We don’t even know for sure whether Apple will ever release a tablet–although there’s lots of compelling evidence that it will–and already there’s a lively debate about whether the company is interested in using said tablet to do to printed reading materials what iTunes has done for music.
Until recently, the smart money seemed to be on Apple staying out of the e-reader fray–cue references to Steve Jobs saying that nobody reads anymore. But over at Gizmodo, Brian Lam is reporting that Apple has been in talks with publishers of textbooks, newspapers (the New York Times, specifically), and magazines–presumably as it gets ready to announce its tablet. Maybe the company is interested in catering to those of us who do read after all.
I hope so–and as a former magazine guy, I’m most interested to see what Apple might do with the medium I left behind but for which I’ll never lose my affinity. For all the things that are right with Amazon.com’s Kindle e-book reader, its treatment of magazines is pretty horrible. It may have signed deals to offer thirty-six well-known titles, but every Kindle magazine I’ve seen has been stripped of most of its formatting, graphics, and…life. There’s no particular benefit to Kindle magazines except for saving some trees and space on your coffee table, especially when far more dynamic, engaging, interesting versions of most of the same content is available for free on the Web.
And ultimately, I don’t think largely static downloadable magazines such as those offered by Amazon (as well as PDF-like print replicas such as Zinio versions) are going to revolutionize anything.
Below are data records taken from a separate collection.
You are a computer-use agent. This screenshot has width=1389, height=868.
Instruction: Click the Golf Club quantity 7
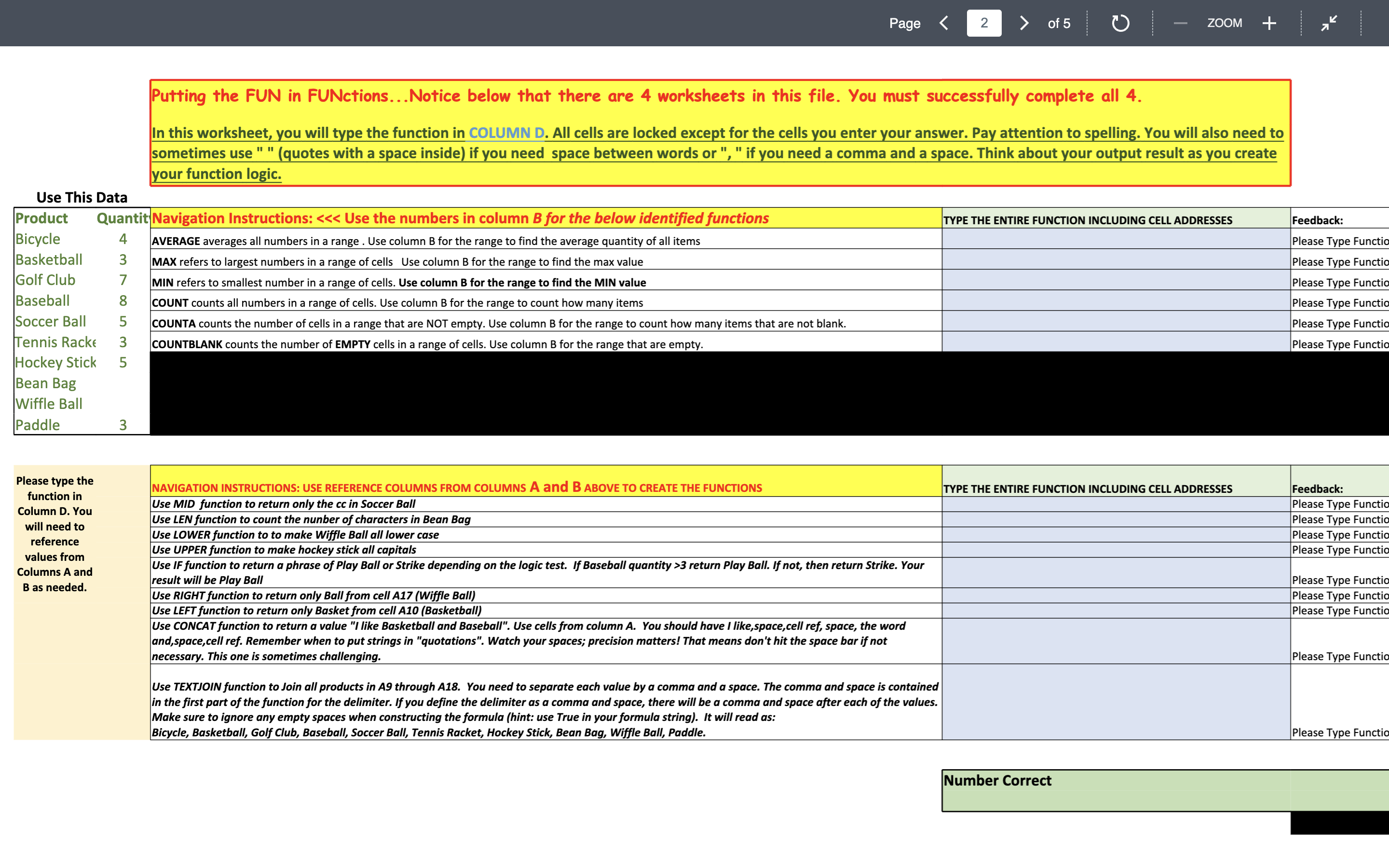123,280
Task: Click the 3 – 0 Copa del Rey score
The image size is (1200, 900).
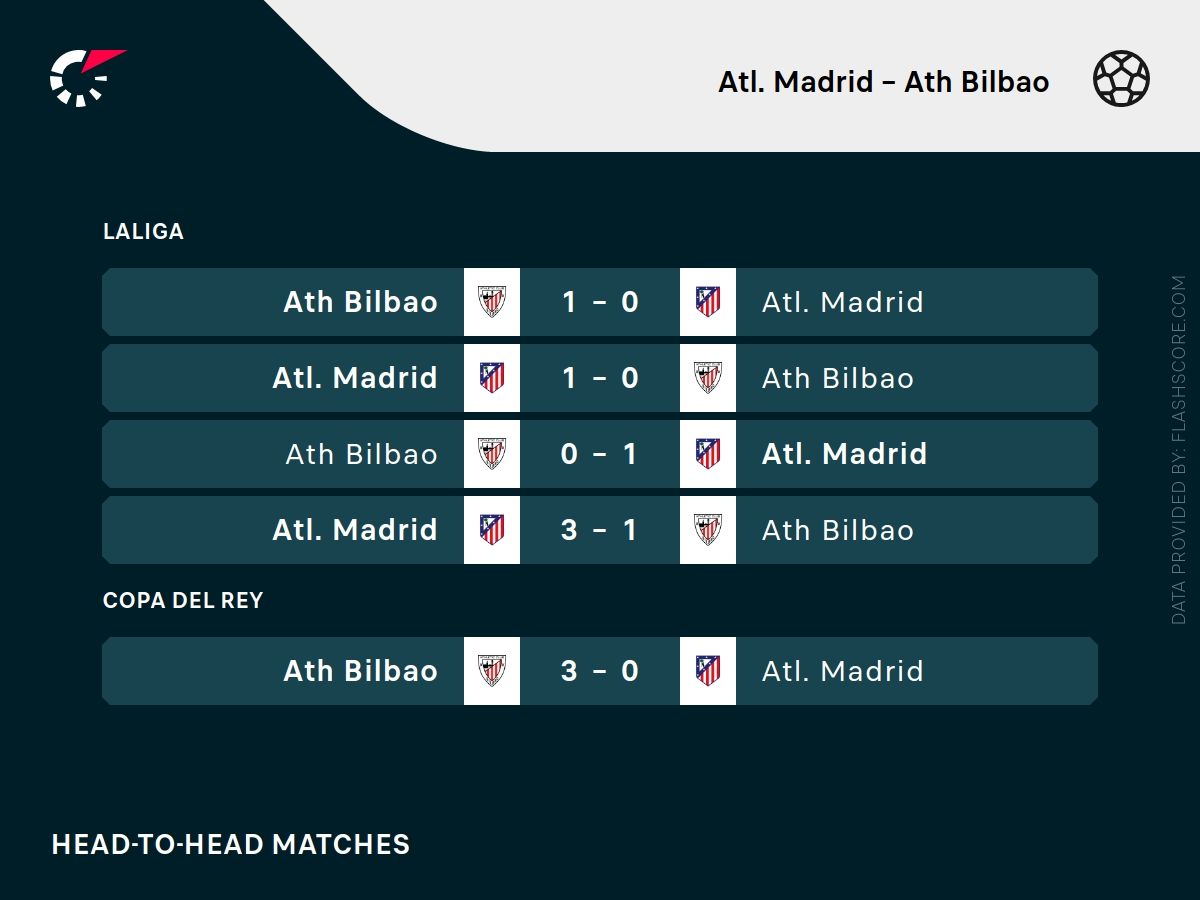Action: pos(600,671)
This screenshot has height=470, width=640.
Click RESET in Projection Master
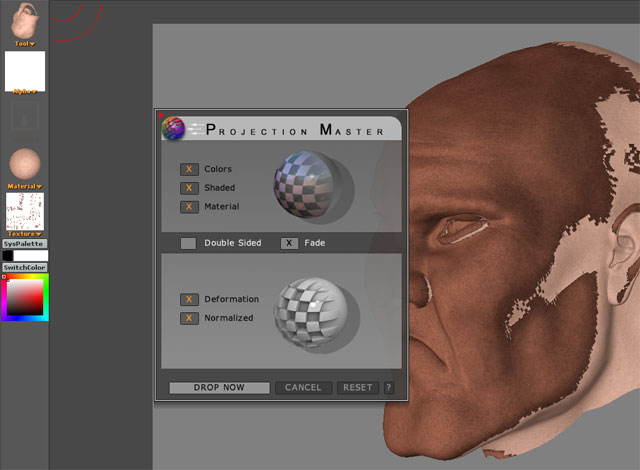357,388
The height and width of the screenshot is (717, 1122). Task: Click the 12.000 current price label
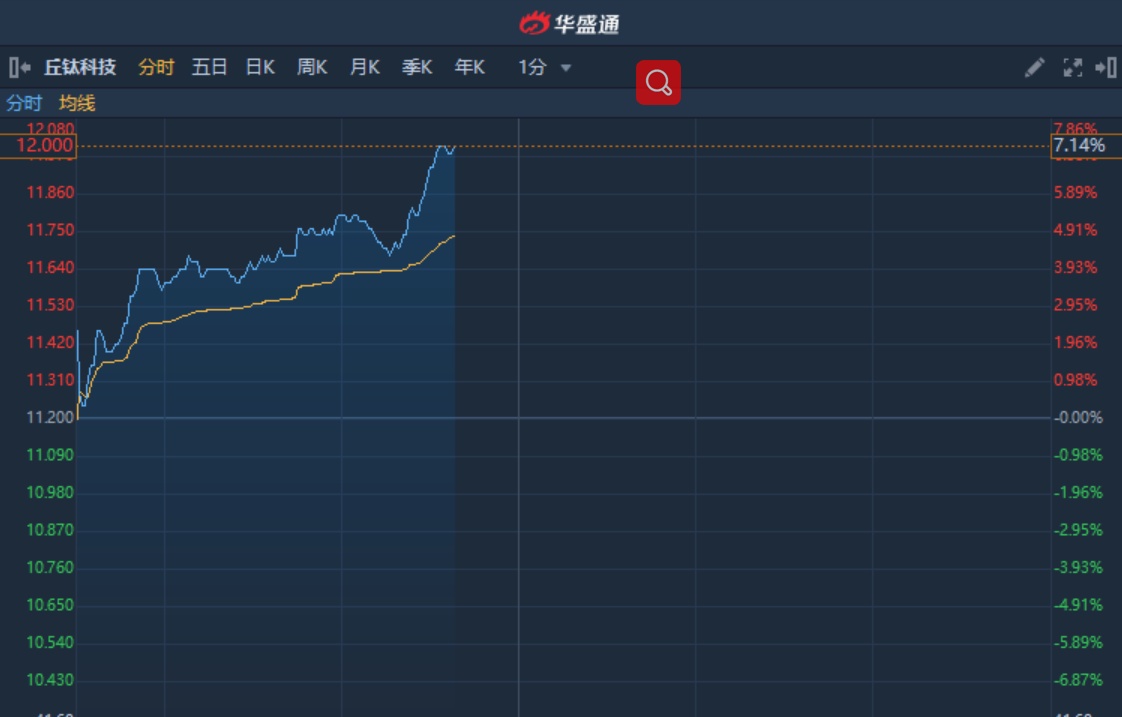tap(40, 146)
We don’t need new formats for magazines that compete with the Web–we need to use Web technologies to create more compelling digital versions of traditionally pulp-based publications. An electronic version of, say, the New Yorker shouldn’t be an entirely different beast from NewYorker.com. It should be a variant that can be pushed to a device (be it from Amazon or Apple) and read even when you’re offline, with slicker type, graphics, and overall presentation than the Web currently permits. And what the heck–it should retain the wonderfully browsable, print-oriented concepts of a cover, a table, of contents, and a sequence of pages from beginning to end. (In this case, it should also involve cartoons interspersed throughout, which you can choose to read first.)
Like Web pages, these magazines should work on multiple devices from different manufacturers–if Newsweek is available in slightly different, incompatible variants for the Kindle and Apple’s tablet, it’s just going to drive everybody crazy.
Oh, and whoever solves this problem needs to figure out issues of screen orientation–one of the big gotchas with Zinio magazines is that they’re portrait-oriented publications in the mostly landscape-oriented world of computer displays.
I don’t know if Brian’s story is right on the money–and if it is, I have no idea what Apple has in mind. But I do know that even though I don’t currently subscribe to any digital magazines, I’d happily plunk down my money for ones that got the format right. So far, nothing’s come close. I’m a happy optimist, so I’m assuming this will get solved relatively soon–if not by Apple, by somebody.